Father Raymond J. De Souza makes an interesting point in National Post about Barack Obama winning the majority of Democratic delegates.

"Whatever else he might accomplish," De Souza says, "Senator Barack Obama has prevented the restoration of the Clintons. ... It was partly about him, but mostly about her. Many have remarked that in the identity-politics world of the Democratic Party, the first credible black candidate trumped the first credible woman candidate."

For all intents and purposes, it really came down to Obama vs. Clinton in the earliest days of 2008, when Obama won the Iowa caucuses. A few diehard Democrats -- most notably John Edwards and Bill Richardson, but there were a few others -- stayed in the race beyond New Hampshire the following week.

But I believe it was Iowa that anointed Obama as Clinton's challenger for the nomination.

De Souza thinks the "formidable power of being the not-Clinton first became clear" a couple of weeks after the Iowa caucuses -- when Michigan held its primary ahead of schedule and only Clinton's name appeared on the ballot. Clinton won, but an uncommitted slate of delegates received about two-fifths of the vote.

At that point, the voters' desire for an alternative was clear.

"Obama became the chosen instrument for those who fervently wished to prevent the Clintons from coming back," De Souza writes. "In this race, being the not-Clinton was as important as being black."

There's an interesting dynamic at work in America regarding the Clintons. Bill Clinton remains popular as a former president, remembered fondly for presiding over an economic boom and a period of relative peace. He is, after all, one of only three Democrats (along with Woodrow Wilson and Franklin D. Roosevelt) to serve two full terms as president in the 20th century.
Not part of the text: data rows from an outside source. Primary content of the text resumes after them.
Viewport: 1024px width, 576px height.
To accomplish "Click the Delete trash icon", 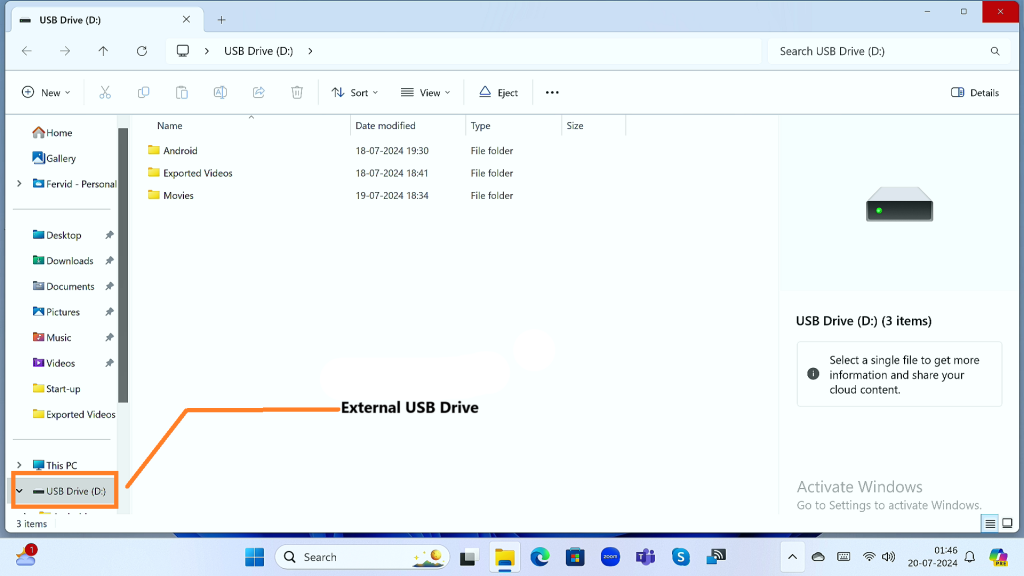I will [x=297, y=92].
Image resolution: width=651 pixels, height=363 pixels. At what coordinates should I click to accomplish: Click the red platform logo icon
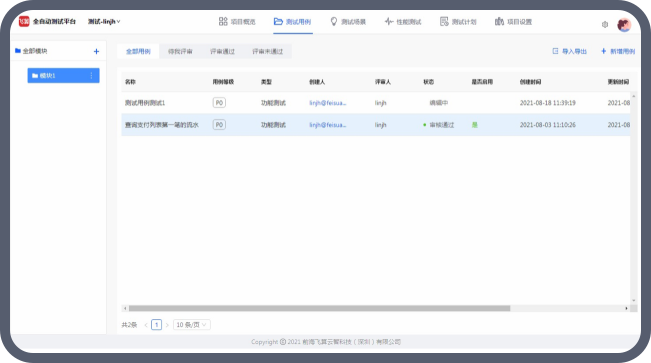click(x=24, y=21)
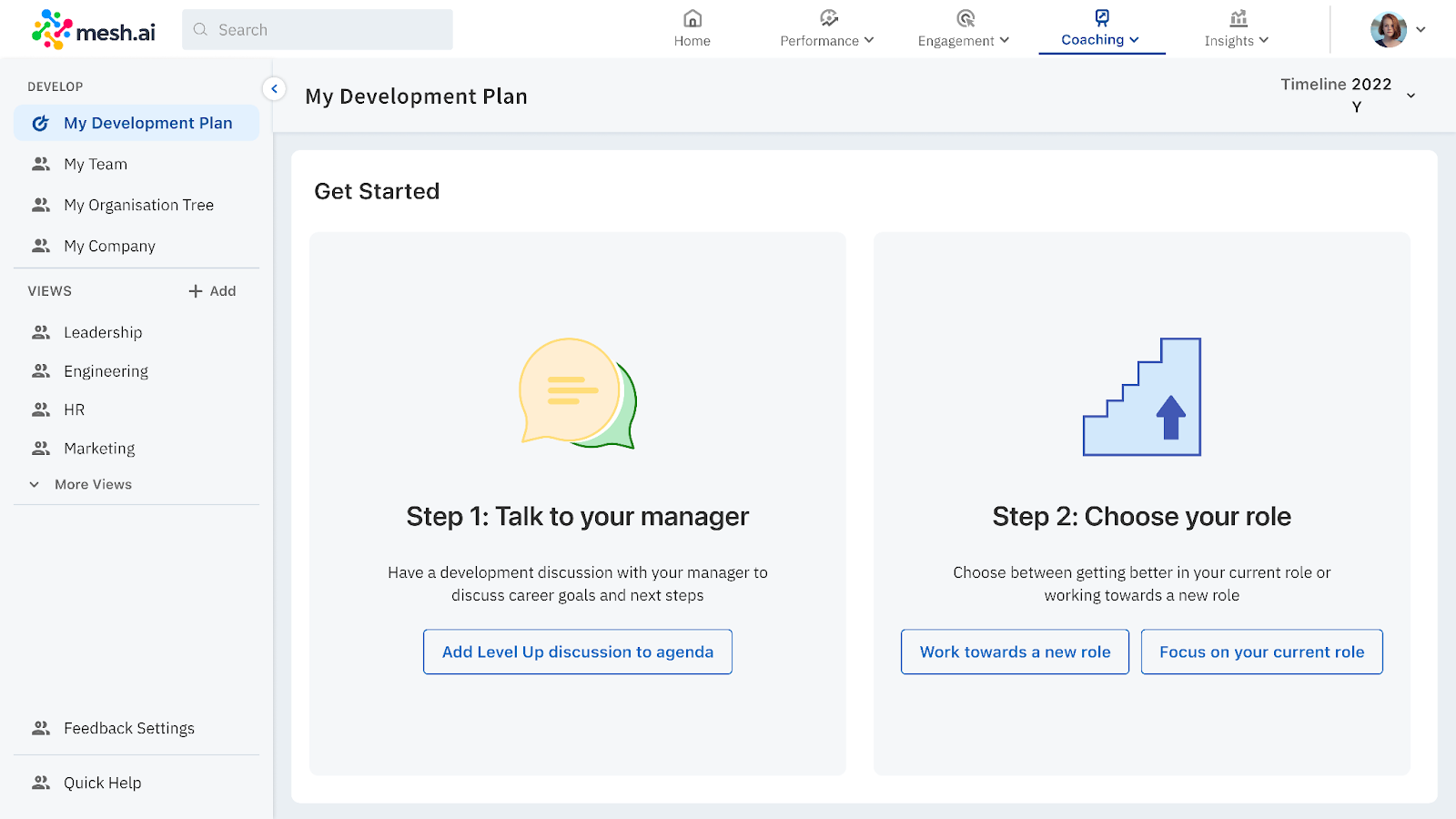1456x819 pixels.
Task: Open the Home navigation icon
Action: (692, 18)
(By contrast, the Republicans only had two -- Eisenhower and Reagan -- although it may seem like more because Theodore Roosevelt served almost all of William McKinley's second term after McKinley was assassinated, three different Republicans were elected in succession in the 1920s and Richard Nixon was elected twice but didn't complete his second term. Actually, there's another Democrat -- Harry Truman -- who served almost eight full years, succeeding FDR a mere three months into Roosevelt's fourth term.)
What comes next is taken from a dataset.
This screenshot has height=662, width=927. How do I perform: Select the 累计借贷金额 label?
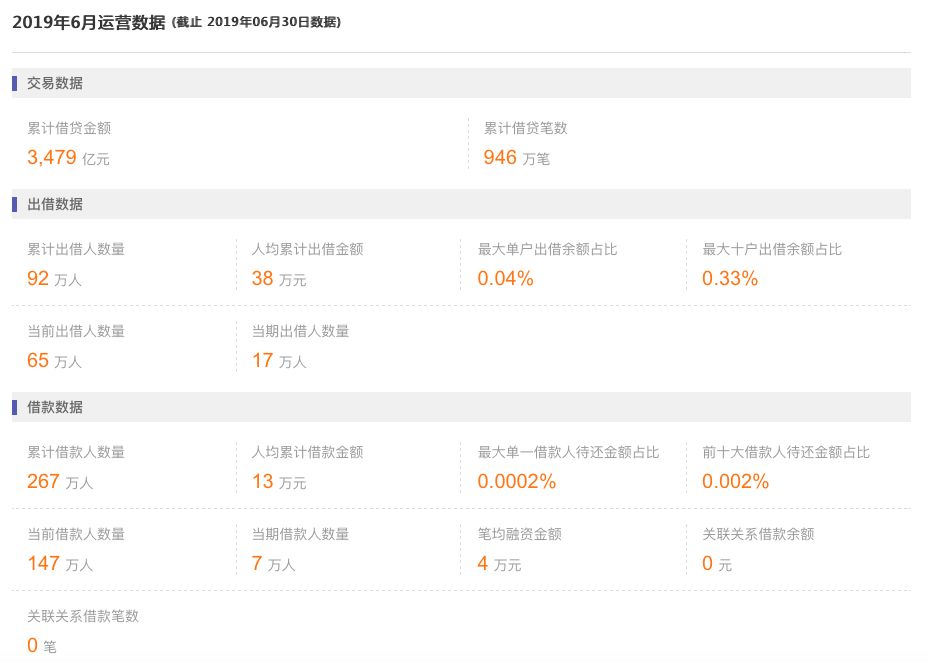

But Clinton brings with him personal baggage. And there is no question there are many people who hate him. Thanks to his own behavior on the campaign trail, the list now includes many blacks who regard him with suspicion after looking upon him as a friend during his presidency.
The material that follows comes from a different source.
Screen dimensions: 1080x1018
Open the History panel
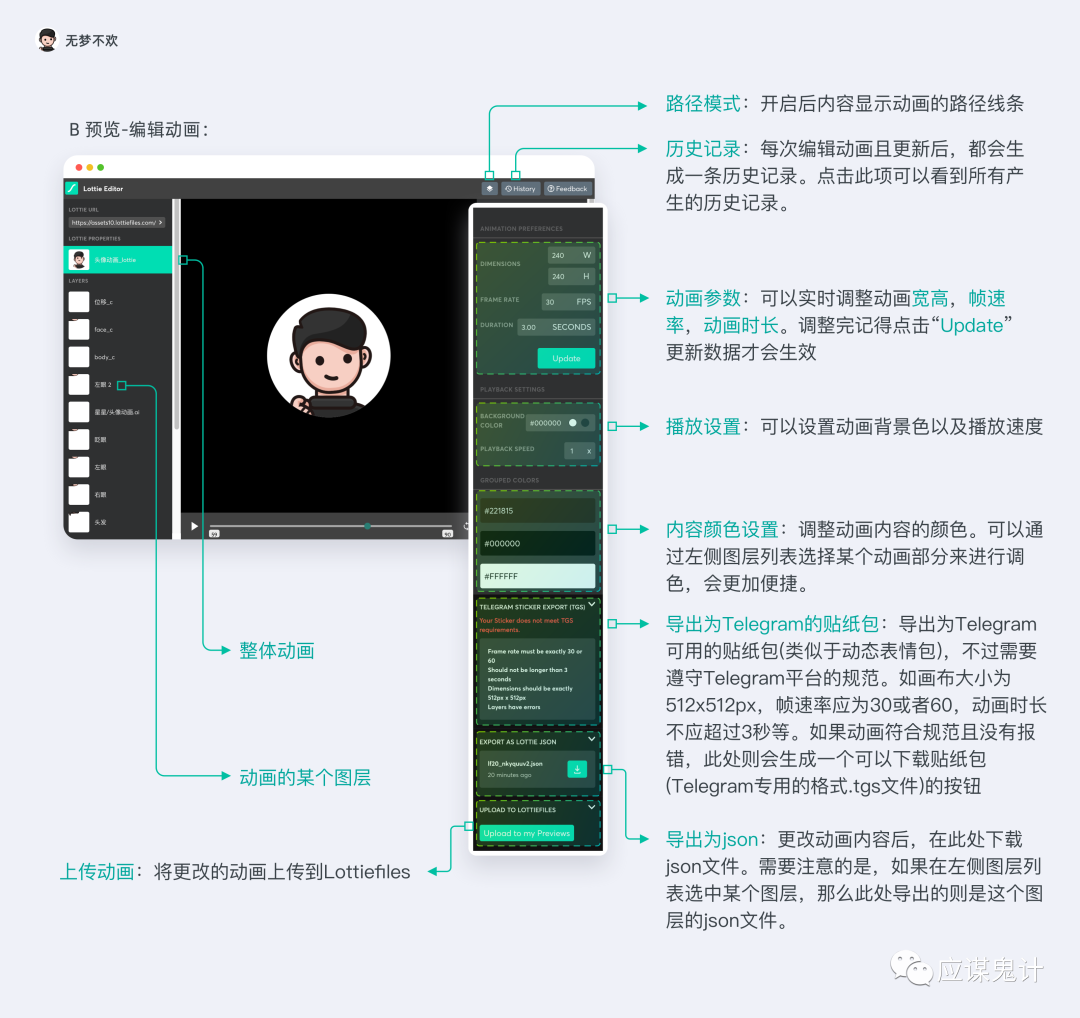[520, 188]
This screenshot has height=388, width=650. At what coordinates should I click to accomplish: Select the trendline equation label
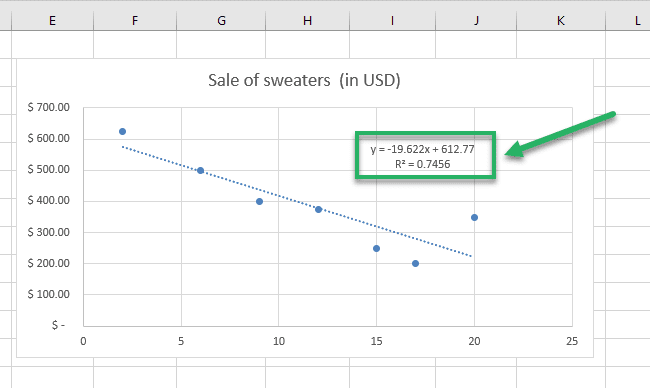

So there is a tug-o-war going on between appreciation for the accomplishments of Bill Clinton's presidency and resentment for the promise that went unfulfilled because of his personal flaws. I suspect it's a dichotomy that Clinton will have to live with for the rest of his life, much as Richard Nixon had to live with the memory of Watergate balanced against some impressive achievements in his presidency and Lyndon Johnson had to accept that his domestic record seemed to be permanently buried beneath his woeful record in foreign affairs.

Clinton clearly inflicted some wounds on his wife's campaign. Is that at the core of Hillary's defeat? Perhaps. I have heard some of her supporters bitterly blaming Bill for her defeat -- although, before the primaries began, Bill was regarded as an asset for his wife's campaign.

I don't want to rub salt in an open wound. Let me just say that I think Bill was a factor in the outcome. I don't believe he was the sole cause of it.

Yes, it's true, as De Souza says, that whoever emerged as the "not-Clinton" in this race would be the candidate Hillary would have to beat to claim a nomination that most people believed she was probably going to win. Obama got the boost in Iowa and that gave him the momentum to move past the other contenders, even though Hillary made a comeback the next week in New Hampshire and won uncontested races in Florida and Michigan shortly thereafter.

But it's also true that the Clinton campaign was run sloppily by a staff that made no preparations for a drawn-out race and had no rationale for the election of its candidate.

When it came right down to it, the Clinton campaign really couldn't offer much more of a rationale for Hillary's election than Ted Kennedy could provide when asked in an interview nearly 30 years ago why he should be president instead of incumbent Jimmy Carter.

The rationale for both, basically, was "I'm entitled."

If they had been running for the Republican nomination, that might have worked.

Republicans have a tradition of giving their nomination to the one "whose turn it is." This year, it's John McCain's turn (much to the chagrin of many true believers in the Republican Party). In 1996, it was Bob Dole's turn. In 1988, the GOP rewarded George H.W. Bush for eight years of service as Ronald Reagan's vice president. And it was Reagan's turn in 1980, because he had lost a close race to Gerald Ford four years before.

You don't have to be next in line to win the Democratic nomination. In fact, sometimes it seems that Democrats prefer to nominate someone most people hadn't heard of before the primaries -- like Jimmy Carter or Bill Clinton or Michael Dukakis.

Sometimes it seems that being the Democrats' front-runner early in the process is like receiving the kiss of death.

And sometimes, it seems, the kiss of death is actually winning the nomination.